● **EXERCISE PROMPT**
Can you render every one of the lines below as a JSON list of strings, one string per line, leaving out the blank lines?

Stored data
----------------------------------------

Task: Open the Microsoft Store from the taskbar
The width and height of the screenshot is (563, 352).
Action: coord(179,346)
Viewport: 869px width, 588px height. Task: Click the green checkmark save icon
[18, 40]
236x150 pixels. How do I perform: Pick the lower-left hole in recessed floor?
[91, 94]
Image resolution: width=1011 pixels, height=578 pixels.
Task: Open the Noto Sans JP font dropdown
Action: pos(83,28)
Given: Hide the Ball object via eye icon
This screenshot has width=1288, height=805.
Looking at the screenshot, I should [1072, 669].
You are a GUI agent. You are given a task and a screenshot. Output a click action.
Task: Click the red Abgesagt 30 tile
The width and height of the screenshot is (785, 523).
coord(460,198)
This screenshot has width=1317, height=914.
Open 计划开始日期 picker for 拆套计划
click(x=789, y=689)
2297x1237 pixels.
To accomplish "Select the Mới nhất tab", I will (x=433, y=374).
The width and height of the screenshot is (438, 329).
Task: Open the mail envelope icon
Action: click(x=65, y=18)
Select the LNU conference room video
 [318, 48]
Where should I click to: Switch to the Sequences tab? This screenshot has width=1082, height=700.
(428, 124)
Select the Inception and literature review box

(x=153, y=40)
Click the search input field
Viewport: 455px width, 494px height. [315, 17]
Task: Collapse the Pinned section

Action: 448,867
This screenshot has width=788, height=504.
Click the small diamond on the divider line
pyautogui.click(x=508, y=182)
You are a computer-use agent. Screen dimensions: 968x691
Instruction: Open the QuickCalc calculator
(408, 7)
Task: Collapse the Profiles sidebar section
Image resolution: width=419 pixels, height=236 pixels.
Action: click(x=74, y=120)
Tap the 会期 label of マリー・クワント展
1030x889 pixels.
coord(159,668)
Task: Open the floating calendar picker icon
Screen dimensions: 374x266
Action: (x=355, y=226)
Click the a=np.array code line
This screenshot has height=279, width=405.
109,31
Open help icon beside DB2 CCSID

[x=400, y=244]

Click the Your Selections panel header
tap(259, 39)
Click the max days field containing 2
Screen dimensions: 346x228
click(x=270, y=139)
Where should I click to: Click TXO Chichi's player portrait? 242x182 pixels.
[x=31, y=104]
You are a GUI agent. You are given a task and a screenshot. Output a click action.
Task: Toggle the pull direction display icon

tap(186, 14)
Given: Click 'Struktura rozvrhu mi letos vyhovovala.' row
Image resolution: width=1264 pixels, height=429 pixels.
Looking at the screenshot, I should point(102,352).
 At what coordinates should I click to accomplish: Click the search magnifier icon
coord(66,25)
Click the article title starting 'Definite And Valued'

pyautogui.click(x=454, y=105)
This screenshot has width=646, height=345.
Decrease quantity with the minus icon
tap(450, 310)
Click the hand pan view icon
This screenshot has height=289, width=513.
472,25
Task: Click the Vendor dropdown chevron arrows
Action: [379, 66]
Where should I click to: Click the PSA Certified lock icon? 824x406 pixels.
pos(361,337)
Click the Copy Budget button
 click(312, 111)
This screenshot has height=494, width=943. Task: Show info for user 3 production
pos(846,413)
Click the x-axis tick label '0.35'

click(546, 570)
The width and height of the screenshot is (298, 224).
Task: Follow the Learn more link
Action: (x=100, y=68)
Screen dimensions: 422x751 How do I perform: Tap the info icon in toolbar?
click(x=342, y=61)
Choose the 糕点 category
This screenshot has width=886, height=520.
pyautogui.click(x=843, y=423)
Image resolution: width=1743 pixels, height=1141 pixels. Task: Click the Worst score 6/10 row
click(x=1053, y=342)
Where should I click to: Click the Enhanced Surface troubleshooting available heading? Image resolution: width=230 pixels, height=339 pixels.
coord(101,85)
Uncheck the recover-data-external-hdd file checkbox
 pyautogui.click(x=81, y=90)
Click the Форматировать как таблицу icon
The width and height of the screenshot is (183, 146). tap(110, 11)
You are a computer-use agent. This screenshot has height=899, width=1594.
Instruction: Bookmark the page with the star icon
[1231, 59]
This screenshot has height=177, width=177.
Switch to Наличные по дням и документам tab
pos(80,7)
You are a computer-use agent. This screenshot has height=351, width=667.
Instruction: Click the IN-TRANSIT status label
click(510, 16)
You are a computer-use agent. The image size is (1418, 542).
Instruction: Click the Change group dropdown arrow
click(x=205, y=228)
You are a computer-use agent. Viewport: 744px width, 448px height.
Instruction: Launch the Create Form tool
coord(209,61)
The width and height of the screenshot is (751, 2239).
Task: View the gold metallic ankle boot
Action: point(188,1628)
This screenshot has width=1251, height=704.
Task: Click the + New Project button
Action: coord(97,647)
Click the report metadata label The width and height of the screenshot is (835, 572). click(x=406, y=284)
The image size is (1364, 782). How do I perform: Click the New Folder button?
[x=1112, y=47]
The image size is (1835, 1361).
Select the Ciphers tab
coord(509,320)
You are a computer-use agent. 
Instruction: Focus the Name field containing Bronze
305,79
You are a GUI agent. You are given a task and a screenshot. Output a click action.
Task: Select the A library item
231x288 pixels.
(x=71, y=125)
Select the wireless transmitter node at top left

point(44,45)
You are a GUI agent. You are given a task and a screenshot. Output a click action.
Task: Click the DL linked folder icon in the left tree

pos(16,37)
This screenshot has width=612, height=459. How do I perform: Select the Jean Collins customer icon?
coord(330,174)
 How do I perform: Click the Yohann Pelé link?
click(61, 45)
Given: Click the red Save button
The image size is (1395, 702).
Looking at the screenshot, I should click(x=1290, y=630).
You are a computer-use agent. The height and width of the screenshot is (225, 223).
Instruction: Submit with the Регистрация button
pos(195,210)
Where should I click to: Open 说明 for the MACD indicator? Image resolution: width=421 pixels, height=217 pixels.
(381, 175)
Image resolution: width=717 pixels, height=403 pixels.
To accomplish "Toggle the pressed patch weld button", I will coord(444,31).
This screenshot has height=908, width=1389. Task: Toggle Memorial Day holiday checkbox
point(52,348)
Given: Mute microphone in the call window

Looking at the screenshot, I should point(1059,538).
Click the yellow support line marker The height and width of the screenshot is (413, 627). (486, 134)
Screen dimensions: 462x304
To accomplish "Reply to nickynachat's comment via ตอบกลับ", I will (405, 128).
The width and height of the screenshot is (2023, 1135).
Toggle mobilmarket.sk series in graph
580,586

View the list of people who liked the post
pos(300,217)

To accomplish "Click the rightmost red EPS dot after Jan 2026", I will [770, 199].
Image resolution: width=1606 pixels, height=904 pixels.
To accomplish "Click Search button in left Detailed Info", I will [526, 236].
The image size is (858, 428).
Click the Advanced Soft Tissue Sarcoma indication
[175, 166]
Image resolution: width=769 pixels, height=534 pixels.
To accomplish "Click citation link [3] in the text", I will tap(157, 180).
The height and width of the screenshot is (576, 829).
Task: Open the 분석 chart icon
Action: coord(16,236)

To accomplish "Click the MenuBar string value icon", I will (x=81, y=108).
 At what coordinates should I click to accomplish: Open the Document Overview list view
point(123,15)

----------------------------------------

● **TASK SOLUTION**
[
  "Task: Open the Microsoft Store from the taskbar",
  "The width and height of the screenshot is (563, 352).",
  "Action: coord(179,346)",
  "Viewport: 869px width, 588px height. Task: Click the green checkmark save icon",
  "[18, 40]",
  "236x150 pixels. How do I perform: Pick the lower-left hole in recessed floor?",
  "[91, 94]",
  "Image resolution: width=1011 pixels, height=578 pixels.",
  "Task: Open the Noto Sans JP font dropdown",
  "Action: pos(83,28)",
  "Given: Hide the Ball object via eye icon",
  "This screenshot has width=1288, height=805.",
  "Looking at the screenshot, I should [1072, 669].",
  "You are a GUI agent. You are given a task and a screenshot. Output a click action.",
  "Task: Click the red Abgesagt 30 tile",
  "The width and height of the screenshot is (785, 523).",
  "coord(460,198)",
  "This screenshot has width=1317, height=914.",
  "Open 计划开始日期 picker for 拆套计划",
  "click(x=789, y=689)",
  "2297x1237 pixels.",
  "To accomplish \"Select the Mới nhất tab\", I will (x=433, y=374).",
  "The width and height of the screenshot is (438, 329).",
  "Task: Open the mail envelope icon",
  "Action: click(x=65, y=18)",
  "Select the LNU conference room video",
  " [318, 48]",
  "Where should I click to: Switch to the Sequences tab? This screenshot has width=1082, height=700.",
  "(428, 124)",
  "Select the Inception and literature review box",
  "(x=153, y=40)",
  "Click the search input field",
  "Viewport: 455px width, 494px height. [315, 17]",
  "Task: Collapse the Pinned section",
  "Action: 448,867",
  "This screenshot has width=788, height=504.",
  "Click the small diamond on the divider line",
  "pyautogui.click(x=508, y=182)",
  "You are a computer-use agent. Screen dimensions: 968x691",
  "Instruction: Open the QuickCalc calculator",
  "(408, 7)",
  "Task: Collapse the Profiles sidebar section",
  "Image resolution: width=419 pixels, height=236 pixels.",
  "Action: click(x=74, y=120)",
  "Tap the 会期 label of マリー・クワント展",
  "1030x889 pixels.",
  "coord(159,668)",
  "Task: Open the floating calendar picker icon",
  "Screen dimensions: 374x266",
  "Action: (x=355, y=226)",
  "Click the a=np.array code line",
  "This screenshot has height=279, width=405.",
  "109,31",
  "Open help icon beside DB2 CCSID",
  "[x=400, y=244]",
  "Click the Your Selections panel header",
  "tap(259, 39)",
  "Click the max days field containing 2",
  "Screen dimensions: 346x228",
  "click(x=270, y=139)",
  "Where should I click to: Click TXO Chichi's player portrait? 242x182 pixels.",
  "[x=31, y=104]",
  "You are a GUI agent. You are given a task and a screenshot. Output a click action.",
  "Task: Toggle the pull direction display icon",
  "tap(186, 14)",
  "Given: Click 'Struktura rozvrhu mi letos vyhovovala.' row",
  "Image resolution: width=1264 pixels, height=429 pixels.",
  "Looking at the screenshot, I should point(102,352).",
  " At what coordinates should I click to accomplish: Click the search magnifier icon",
  "coord(66,25)",
  "Click the article title starting 'Definite And Valued'",
  "pyautogui.click(x=454, y=105)",
  "This screenshot has width=646, height=345.",
  "Decrease quantity with the minus icon",
  "tap(450, 310)",
  "Click the hand pan view icon",
  "This screenshot has height=289, width=513.",
  "472,25",
  "Task: Click the Vendor dropdown chevron arrows",
  "Action: [379, 66]",
  "Where should I click to: Click the PSA Certified lock icon? 824x406 pixels.",
  "pos(361,337)",
  "Click the Copy Budget button",
  " click(312, 111)",
  "This screenshot has height=494, width=943. Task: Show info for user 3 production",
  "pos(846,413)",
  "Click the x-axis tick label '0.35'",
  "click(546, 570)",
  "The width and height of the screenshot is (298, 224).",
  "Task: Follow the Learn more link",
  "Action: (x=100, y=68)",
  "Screen dimensions: 422x751 How do I perform: Tap the info icon in toolbar?",
  "click(x=342, y=61)",
  "Choose the 糕点 category",
  "This screenshot has width=886, height=520.",
  "pyautogui.click(x=843, y=423)",
  "Image resolution: width=1743 pixels, height=1141 pixels. Task: Click the Worst score 6/10 row",
  "click(x=1053, y=342)",
  "Where should I click to: Click the Enhanced Surface troubleshooting available heading? Image resolution: width=230 pixels, height=339 pixels.",
  "coord(101,85)",
  "Uncheck the recover-data-external-hdd file checkbox",
  " pyautogui.click(x=81, y=90)",
  "Click the Форматировать как таблицу icon",
  "The width and height of the screenshot is (183, 146). tap(110, 11)",
  "You are a computer-use agent. This screenshot has height=899, width=1594.",
  "Instruction: Bookmark the page with the star icon",
  "[1231, 59]",
  "This screenshot has height=177, width=177.",
  "Switch to Наличные по дням и документам tab",
  "pos(80,7)",
  "You are a computer-use agent. This screenshot has height=351, width=667.",
  "Instruction: Click the IN-TRANSIT status label",
  "click(510, 16)",
  "You are a computer-use agent. The image size is (1418, 542).",
  "Instruction: Click the Change group dropdown arrow",
  "click(x=205, y=228)",
  "You are a computer-use agent. Viewport: 744px width, 448px height.",
  "Instruction: Launch the Create Form tool",
  "coord(209,61)",
  "The width and height of the screenshot is (751, 2239).",
  "Task: View the gold metallic ankle boot",
  "Action: point(188,1628)",
  "This screenshot has width=1251, height=704.",
  "Task: Click the + New Project button",
  "Action: coord(97,647)",
  "Click the report metadata label The width and height of the screenshot is (835, 572). click(x=406, y=284)",
  "The image size is (1364, 782). How do I perform: Click the New Folder button?",
  "[x=1112, y=47]",
  "The image size is (1835, 1361).",
  "Select the Ciphers tab",
  "coord(509,320)",
  "You are a computer-use agent. ",
  "Instruction: Focus the Name field containing Bronze",
  "305,79",
  "You are a GUI agent. You are given a task and a screenshot. Output a click action.",
  "Task: Select the A library item",
  "231x288 pixels.",
  "(x=71, y=125)",
  "Select the wireless transmitter node at top left",
  "point(44,45)",
  "You are a GUI agent. You are given a task and a screenshot. Output a click action.",
  "Task: Click the DL linked folder icon in the left tree",
  "pos(16,37)",
  "This screenshot has width=612, height=459. How do I perform: Select the Jean Collins customer icon?",
  "coord(330,174)",
  " How do I perform: Click the Yohann Pelé link?",
  "click(61, 45)",
  "Given: Click the red Save button",
  "The image size is (1395, 702).",
  "Looking at the screenshot, I should click(x=1290, y=630).",
  "You are a computer-use agent. The height and width of the screenshot is (225, 223).",
  "Instruction: Submit with the Регистрация button",
  "pos(195,210)",
  "Where should I click to: Open 说明 for the MACD indicator? Image resolution: width=421 pixels, height=217 pixels.",
  "(381, 175)",
  "Image resolution: width=717 pixels, height=403 pixels.",
  "To accomplish \"Toggle the pressed patch weld button\", I will coord(444,31).",
  "This screenshot has height=908, width=1389. Task: Toggle Memorial Day holiday checkbox",
  "point(52,348)",
  "Given: Mute microphone in the call window",
  "Looking at the screenshot, I should point(1059,538).",
  "Click the yellow support line marker The height and width of the screenshot is (413, 627). (486, 134)",
  "Screen dimensions: 462x304",
  "To accomplish \"Reply to nickynachat's comment via ตอบกลับ\", I will (405, 128).",
  "The width and height of the screenshot is (2023, 1135).",
  "Toggle mobilmarket.sk series in graph",
  "580,586",
  "View the list of people who liked the post",
  "pos(300,217)",
  "To accomplish \"Click the rightmost red EPS dot after Jan 2026\", I will [770, 199].",
  "Image resolution: width=1606 pixels, height=904 pixels.",
  "To accomplish \"Click Search button in left Detailed Info\", I will [526, 236].",
  "The image size is (858, 428).",
  "Click the Advanced Soft Tissue Sarcoma indication",
  "[175, 166]",
  "Image resolution: width=769 pixels, height=534 pixels.",
  "To accomplish \"Click citation link [3] in the text\", I will tap(157, 180).",
  "The height and width of the screenshot is (576, 829).",
  "Task: Open the 분석 chart icon",
  "Action: coord(16,236)",
  "To accomplish \"Click the MenuBar string value icon\", I will (x=81, y=108).",
  " At what coordinates should I click to accomplish: Open the Document Overview list view",
  "point(123,15)"
]